The iBoo’s class had a field trip to the Chihuly Garden and Glass last week.  She’d been looking forward to it, sucking up every bit of information she could on Dale Chihuly and the art they were going to see there.  *I’d* been looking forward to it, and I’d signed up as a chaperone for the field trip as soon as the option was available.  The day before the field trip, though, I got The Call:  the iBoo was barfing at school.  I told her that if she was too sick for the field trip, I’d take her at another time.  That time was yesterday.

I picked her up from school, secured advance tickets, and we made our way over there.  Slowly.  As we sat there on I-90, the DJ on the radio said something about banging someone, with apologies to anyone who had kids in the car.  “Eww, disgusting,” I heard from the backseat.  I mentally braced myself to finally finish the discussion that started with the kindergarten iBoo saying, “I remember you telling me that babies are made by a mommy and a daddy, and that they start out very small, and that they grow in a mommy’s tummy, but I don’t remember you telling me how the baby *gets* into the mommy’s tummy.”  I know she REMEMBERS things like that.

With all this running through my head, what came out (very smoothly) was, “Oh, what?”

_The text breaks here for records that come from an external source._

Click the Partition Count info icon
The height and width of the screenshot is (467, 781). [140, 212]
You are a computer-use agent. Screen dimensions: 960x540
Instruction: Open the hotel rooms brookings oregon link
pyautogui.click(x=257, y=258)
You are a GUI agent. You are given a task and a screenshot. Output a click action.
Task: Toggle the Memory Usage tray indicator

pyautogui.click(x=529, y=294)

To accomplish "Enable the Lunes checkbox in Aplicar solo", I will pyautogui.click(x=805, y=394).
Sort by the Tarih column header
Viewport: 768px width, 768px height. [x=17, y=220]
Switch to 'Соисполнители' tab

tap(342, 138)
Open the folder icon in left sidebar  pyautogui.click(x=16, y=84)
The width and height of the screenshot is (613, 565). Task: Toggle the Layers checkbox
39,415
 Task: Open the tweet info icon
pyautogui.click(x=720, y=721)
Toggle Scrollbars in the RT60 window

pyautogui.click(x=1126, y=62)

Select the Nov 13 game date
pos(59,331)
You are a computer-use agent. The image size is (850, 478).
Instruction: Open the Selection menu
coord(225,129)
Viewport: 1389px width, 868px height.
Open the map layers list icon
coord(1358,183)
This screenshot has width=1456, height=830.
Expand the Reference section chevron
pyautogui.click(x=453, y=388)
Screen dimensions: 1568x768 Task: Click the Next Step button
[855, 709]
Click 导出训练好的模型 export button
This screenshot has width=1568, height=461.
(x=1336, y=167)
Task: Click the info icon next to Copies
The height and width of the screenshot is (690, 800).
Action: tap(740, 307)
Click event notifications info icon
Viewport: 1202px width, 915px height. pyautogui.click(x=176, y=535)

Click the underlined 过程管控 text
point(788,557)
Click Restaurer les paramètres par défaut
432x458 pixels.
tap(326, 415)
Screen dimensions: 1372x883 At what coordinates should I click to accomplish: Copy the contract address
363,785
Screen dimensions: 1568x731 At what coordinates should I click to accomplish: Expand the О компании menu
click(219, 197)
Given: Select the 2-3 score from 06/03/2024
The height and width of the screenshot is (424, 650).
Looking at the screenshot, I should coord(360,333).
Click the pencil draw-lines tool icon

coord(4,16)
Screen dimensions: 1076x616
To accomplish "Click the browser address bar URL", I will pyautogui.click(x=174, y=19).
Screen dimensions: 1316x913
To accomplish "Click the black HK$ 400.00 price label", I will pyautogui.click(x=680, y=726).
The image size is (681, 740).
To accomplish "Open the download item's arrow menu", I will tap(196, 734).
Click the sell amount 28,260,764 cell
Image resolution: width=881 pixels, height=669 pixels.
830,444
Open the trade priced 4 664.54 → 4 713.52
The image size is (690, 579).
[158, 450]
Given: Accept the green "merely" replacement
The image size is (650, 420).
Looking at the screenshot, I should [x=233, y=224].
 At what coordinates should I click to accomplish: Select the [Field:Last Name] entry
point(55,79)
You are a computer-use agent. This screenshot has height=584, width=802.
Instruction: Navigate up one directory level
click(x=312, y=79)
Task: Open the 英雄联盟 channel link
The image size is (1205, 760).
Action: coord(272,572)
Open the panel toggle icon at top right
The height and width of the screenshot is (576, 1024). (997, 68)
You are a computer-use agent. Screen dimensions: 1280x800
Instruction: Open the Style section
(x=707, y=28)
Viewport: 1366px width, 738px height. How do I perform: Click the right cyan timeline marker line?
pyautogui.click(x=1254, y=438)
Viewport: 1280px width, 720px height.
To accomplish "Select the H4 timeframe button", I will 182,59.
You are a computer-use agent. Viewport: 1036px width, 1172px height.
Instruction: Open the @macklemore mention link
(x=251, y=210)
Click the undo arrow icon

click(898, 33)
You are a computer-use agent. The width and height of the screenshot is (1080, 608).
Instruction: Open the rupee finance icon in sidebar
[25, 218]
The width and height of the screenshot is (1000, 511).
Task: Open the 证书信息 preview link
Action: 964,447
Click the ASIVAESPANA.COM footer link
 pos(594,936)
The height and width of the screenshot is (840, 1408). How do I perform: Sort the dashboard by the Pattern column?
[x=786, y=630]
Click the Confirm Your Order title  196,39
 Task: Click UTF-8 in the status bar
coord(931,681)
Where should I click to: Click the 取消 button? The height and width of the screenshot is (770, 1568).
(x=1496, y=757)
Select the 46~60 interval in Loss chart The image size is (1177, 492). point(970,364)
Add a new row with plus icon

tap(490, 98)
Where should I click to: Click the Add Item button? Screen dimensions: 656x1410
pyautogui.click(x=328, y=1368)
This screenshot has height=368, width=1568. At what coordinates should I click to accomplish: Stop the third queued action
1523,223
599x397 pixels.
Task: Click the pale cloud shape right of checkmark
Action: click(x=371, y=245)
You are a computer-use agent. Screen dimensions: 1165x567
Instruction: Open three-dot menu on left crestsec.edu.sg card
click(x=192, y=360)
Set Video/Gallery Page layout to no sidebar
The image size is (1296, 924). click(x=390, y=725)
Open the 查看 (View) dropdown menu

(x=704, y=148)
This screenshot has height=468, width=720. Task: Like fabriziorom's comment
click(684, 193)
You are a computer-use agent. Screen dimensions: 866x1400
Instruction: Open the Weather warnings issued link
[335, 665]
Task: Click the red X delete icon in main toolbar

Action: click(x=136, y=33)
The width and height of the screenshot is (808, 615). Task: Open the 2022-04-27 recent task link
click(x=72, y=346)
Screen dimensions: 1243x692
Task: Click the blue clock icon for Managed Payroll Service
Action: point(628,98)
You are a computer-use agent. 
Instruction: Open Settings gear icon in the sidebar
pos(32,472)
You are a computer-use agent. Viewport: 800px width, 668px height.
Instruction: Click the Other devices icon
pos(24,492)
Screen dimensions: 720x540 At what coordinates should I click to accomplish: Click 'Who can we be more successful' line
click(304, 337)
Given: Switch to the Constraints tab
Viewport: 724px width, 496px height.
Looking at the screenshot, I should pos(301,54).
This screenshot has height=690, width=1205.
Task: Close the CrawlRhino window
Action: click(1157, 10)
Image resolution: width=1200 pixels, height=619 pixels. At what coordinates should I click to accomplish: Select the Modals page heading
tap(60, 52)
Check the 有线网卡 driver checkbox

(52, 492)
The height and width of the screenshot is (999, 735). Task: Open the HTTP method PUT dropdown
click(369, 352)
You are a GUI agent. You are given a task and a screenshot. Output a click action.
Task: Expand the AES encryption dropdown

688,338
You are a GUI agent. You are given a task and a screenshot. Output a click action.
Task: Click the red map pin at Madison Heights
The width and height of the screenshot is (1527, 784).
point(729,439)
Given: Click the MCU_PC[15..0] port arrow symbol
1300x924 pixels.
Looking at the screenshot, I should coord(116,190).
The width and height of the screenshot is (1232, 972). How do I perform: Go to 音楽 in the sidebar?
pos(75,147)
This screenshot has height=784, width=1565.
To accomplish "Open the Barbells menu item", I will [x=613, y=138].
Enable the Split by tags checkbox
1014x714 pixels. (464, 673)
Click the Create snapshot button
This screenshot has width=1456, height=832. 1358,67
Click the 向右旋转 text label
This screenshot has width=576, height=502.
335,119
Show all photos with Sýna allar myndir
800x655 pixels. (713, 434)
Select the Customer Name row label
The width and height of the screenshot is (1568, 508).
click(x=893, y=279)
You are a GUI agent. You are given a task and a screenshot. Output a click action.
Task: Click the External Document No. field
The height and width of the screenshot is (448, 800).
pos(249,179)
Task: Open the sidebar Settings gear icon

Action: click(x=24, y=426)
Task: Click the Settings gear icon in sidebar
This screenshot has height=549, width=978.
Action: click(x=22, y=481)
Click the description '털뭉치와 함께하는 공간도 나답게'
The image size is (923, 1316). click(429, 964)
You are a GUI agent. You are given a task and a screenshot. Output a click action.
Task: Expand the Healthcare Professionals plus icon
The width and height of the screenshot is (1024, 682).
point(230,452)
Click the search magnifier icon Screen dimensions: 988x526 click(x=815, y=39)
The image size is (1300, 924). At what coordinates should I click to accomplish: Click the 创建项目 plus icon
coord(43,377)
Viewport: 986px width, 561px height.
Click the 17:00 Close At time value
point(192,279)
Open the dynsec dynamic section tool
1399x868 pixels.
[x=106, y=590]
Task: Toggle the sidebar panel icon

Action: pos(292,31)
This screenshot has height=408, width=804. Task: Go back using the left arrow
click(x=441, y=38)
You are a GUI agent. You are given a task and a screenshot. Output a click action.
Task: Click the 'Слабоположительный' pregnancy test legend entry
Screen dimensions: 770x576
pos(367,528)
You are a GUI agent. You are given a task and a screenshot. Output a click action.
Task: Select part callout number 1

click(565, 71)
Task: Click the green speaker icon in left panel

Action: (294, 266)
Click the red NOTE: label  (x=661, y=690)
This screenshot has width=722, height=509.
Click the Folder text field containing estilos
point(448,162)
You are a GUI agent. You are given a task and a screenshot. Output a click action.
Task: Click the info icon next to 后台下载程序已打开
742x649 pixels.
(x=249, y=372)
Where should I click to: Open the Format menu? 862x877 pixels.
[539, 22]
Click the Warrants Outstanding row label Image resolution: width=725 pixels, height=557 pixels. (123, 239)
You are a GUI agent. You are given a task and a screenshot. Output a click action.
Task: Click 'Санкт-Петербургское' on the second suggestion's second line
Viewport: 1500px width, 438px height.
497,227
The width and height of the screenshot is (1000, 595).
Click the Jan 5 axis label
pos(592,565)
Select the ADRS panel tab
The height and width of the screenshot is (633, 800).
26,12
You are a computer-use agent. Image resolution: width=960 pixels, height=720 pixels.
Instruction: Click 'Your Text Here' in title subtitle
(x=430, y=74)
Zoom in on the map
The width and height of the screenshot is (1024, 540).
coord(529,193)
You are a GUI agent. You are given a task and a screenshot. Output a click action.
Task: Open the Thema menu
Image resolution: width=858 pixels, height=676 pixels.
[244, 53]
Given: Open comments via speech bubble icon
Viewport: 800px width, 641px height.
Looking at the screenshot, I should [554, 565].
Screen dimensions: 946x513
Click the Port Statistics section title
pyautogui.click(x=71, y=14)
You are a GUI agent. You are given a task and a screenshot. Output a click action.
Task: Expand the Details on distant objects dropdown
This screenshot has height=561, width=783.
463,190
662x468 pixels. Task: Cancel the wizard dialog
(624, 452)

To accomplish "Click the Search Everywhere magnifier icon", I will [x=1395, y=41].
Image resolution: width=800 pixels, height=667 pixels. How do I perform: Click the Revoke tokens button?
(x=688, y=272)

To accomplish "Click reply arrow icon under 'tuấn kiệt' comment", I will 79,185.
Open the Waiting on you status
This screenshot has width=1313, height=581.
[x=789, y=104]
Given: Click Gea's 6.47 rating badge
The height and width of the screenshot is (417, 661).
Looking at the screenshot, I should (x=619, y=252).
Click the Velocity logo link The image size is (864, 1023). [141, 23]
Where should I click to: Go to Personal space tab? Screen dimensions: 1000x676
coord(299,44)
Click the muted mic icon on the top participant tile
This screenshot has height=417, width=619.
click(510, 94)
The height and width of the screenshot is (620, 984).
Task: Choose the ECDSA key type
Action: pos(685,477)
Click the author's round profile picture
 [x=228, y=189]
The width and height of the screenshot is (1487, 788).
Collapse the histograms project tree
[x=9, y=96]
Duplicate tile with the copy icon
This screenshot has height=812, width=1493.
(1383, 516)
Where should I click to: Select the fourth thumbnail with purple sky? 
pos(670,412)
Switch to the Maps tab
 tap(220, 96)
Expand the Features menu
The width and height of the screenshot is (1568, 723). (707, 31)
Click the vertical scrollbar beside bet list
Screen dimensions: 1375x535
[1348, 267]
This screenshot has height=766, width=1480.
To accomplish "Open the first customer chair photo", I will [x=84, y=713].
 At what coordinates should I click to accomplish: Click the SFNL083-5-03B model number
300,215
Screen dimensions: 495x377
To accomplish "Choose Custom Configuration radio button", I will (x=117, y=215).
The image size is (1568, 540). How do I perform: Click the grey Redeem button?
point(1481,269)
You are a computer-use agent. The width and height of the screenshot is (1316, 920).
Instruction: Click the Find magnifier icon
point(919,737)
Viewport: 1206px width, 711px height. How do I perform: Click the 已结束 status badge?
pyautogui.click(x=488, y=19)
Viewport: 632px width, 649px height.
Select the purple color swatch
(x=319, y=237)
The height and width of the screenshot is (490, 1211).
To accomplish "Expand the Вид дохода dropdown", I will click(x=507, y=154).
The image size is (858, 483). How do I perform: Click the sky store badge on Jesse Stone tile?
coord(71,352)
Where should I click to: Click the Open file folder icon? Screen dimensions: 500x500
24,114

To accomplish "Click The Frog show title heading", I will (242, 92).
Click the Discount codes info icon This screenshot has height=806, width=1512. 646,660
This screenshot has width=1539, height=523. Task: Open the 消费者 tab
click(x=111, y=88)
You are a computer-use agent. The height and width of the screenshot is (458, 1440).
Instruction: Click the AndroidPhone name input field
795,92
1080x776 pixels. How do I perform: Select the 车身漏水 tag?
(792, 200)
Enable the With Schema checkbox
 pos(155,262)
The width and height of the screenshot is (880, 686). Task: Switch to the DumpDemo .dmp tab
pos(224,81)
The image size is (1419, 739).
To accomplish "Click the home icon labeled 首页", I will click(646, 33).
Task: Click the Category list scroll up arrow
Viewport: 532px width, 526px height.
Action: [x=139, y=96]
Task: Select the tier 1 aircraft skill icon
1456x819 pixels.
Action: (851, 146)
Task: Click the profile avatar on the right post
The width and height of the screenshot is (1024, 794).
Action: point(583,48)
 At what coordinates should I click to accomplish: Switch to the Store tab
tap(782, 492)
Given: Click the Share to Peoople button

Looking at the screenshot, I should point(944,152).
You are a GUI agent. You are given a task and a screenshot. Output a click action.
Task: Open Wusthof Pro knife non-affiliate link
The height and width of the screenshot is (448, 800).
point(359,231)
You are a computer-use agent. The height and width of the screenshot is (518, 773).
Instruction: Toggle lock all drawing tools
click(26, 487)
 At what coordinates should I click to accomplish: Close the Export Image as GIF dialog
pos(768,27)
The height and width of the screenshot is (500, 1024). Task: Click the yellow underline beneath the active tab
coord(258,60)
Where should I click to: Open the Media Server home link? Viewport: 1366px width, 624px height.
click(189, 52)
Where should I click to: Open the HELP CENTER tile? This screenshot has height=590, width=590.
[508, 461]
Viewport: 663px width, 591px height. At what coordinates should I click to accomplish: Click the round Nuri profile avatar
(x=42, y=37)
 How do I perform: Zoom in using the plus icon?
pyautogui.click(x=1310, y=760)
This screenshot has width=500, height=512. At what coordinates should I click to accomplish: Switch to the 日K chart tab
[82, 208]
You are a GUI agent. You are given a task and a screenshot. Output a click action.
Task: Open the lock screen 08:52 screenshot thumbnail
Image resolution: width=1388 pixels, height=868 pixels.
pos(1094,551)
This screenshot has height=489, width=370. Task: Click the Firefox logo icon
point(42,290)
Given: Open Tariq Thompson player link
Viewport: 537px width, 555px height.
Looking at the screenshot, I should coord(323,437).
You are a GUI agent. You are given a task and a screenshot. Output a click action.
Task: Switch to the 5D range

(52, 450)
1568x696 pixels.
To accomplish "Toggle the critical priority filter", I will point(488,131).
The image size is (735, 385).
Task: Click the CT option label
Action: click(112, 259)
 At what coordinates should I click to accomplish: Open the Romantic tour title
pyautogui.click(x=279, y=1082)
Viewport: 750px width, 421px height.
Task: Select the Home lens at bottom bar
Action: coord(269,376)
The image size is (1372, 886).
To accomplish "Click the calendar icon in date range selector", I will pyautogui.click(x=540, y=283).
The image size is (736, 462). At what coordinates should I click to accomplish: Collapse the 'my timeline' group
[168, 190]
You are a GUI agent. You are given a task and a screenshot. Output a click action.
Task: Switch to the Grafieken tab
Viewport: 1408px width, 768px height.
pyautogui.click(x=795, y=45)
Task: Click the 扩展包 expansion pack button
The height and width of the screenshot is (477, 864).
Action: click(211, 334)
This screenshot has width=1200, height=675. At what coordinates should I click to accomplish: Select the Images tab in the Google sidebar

“I just saw a man with his shirt off!”

This discussion had just gone in a direction I had not expected.  I rallied with, “Oh, really?”

“Yeah!  Girls can’t do that, right?”

Okay, this had just become an opportunity for a more feminist type discussion.  “That’s right.  It’s not really fair, is it?”

“No!” she agreed, “because men are so much more disgusting than women, right?  They’re all sweaty and hairy, and they have those floppy bellies.  A lady would never do that, right?”

“No, a lady wouldn’t,” I allowed, prepared to talk about etiquette or something.

“Because ladies put their floppy parts in that thing that you strap behind your back each morning, right?”

At this point, I gave up.  “You’re right,” I said, “and it’s called a bra.”

The iBoo, my battered feminine mystique, and I continued on to the museum in relative quietude.  The museum was, incidentally, amazing.  It seems that in our absence, one of the cats had taken it upon himself to bathe the IchiRow, a move that was soundly condemned by said toddler, who declared a new house rule, “No cat eating Rowan’s arm!”  I think the cat’s intentions were significantly less nefarious than that, but I can’t say I don’t think it’s a good rule.

Sometimes the kids make me crazy, but there’s so much good crazy I’d miss out on if they weren’t around.